John Churchill Golding Readding Blount

1791 - 1879

John Churchill Golding Readding Blount was the original pioneer settler of Bartow, Florida.

Tampa Sunland Tribune, March 1, 1879


Mr. Readding Blount died at his residence in Polk County on the 22nd day of February in the 89th year of his age.

The deceased was a native of Georgia, and had lived in Florida for the last half century. He was an honest man and a consistent member of the Primitive Baptist Church.

Tampa Sunland Tribune, March 15, 1879


Died at his residence in Polk County, Florida on the 21st day of February, 1879, REDDING BLOUNT.

The subject of this memoir was born in Augusta, Georgia, March the 12th 1791. His parents moved from Augusta in the winter of the same year, to Beaufort, in South Carolina, where he resided until 1812, when he returned to Georgia and settled near Savannah, where he remained until the War of 1812 between Great Briton and the United States was settled; he then returned to South Carolina, and remained until December, 1835, when he moved to Florida and settled on the Suwannee River in Columbia County, and remained there until January, 1852 [October 1851], when he moved and settled in that part of Hillsborough County, now Polk, on Peace Creek, being one of the first settlers of the eastern portion of the County.

He was a soldier in the War of 1812, stationed at Savannah, and served five years as a volunteer in the war with the Seminole Indians in Florida.

He was a good and law-abiding citizen, opposed to secession of the State in 1861, but after secession was an accomplished fact, he accepted the result and did all in his power for the success of the Confederate Government.
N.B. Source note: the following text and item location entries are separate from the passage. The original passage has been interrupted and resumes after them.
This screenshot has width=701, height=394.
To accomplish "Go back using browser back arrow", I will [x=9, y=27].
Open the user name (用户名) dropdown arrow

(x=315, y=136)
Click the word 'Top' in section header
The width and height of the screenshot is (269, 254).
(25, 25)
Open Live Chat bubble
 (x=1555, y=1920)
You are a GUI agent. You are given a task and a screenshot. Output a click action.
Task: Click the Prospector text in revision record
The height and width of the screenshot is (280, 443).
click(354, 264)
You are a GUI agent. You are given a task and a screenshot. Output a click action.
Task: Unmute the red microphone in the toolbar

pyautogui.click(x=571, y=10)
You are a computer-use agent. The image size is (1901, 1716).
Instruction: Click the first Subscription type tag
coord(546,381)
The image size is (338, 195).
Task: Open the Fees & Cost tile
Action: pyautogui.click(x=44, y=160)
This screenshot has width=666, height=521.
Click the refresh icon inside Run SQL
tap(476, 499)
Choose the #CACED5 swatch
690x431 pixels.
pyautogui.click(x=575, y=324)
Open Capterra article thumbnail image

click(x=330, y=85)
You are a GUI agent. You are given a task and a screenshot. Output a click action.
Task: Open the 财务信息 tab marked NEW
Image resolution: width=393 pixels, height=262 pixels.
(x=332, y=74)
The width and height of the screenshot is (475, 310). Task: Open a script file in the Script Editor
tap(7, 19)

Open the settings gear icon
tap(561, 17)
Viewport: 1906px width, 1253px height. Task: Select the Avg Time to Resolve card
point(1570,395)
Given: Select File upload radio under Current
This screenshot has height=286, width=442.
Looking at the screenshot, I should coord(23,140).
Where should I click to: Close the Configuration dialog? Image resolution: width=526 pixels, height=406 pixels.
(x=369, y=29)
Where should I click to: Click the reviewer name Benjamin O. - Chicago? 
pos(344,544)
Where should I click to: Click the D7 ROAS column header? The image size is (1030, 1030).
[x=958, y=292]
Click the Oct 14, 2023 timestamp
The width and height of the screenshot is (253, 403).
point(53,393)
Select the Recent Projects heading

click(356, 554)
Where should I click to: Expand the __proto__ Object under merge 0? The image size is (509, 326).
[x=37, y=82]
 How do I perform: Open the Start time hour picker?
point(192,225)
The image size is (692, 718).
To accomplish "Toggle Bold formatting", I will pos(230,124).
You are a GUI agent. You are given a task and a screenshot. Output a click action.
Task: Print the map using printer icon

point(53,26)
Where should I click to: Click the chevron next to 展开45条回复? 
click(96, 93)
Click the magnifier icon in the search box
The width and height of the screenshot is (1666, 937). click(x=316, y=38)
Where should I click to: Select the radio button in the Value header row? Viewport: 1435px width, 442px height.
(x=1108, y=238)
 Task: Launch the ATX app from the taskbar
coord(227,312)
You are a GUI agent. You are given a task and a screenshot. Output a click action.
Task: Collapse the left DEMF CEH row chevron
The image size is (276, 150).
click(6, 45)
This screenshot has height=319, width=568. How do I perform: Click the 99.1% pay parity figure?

Many of the Confederate soldiers remember and appreciate his kindness to their families during their absence.

No one was ever turned away from his home hungry, or refused a favor if within his power to grant it. The writer of this remembers him as a kind parent, at all times doing for his welfare. During the rebellion, though we differed in respect to secession, his advice was always, "Son, do your duty faithfully to your country as a soldier."

In 1841, he joined the Primitive Baptist Church, in which he remained faithful up to his death. For several years previous to his death, he was fully aware that the end was approaching, and on many occasions in speaking of it to the writer, expressed an anxiety and willingness to die and be with his Savior. But a few days previous to his death, he spoke freely to everyone on the subject, and to his children and relations he bid them not to doubt his fitness to meet his God. Though suffering great pain, he maintained his mind and conversed with his friends up to a few minutes of his death.

The Savannah Weekly News will please copy.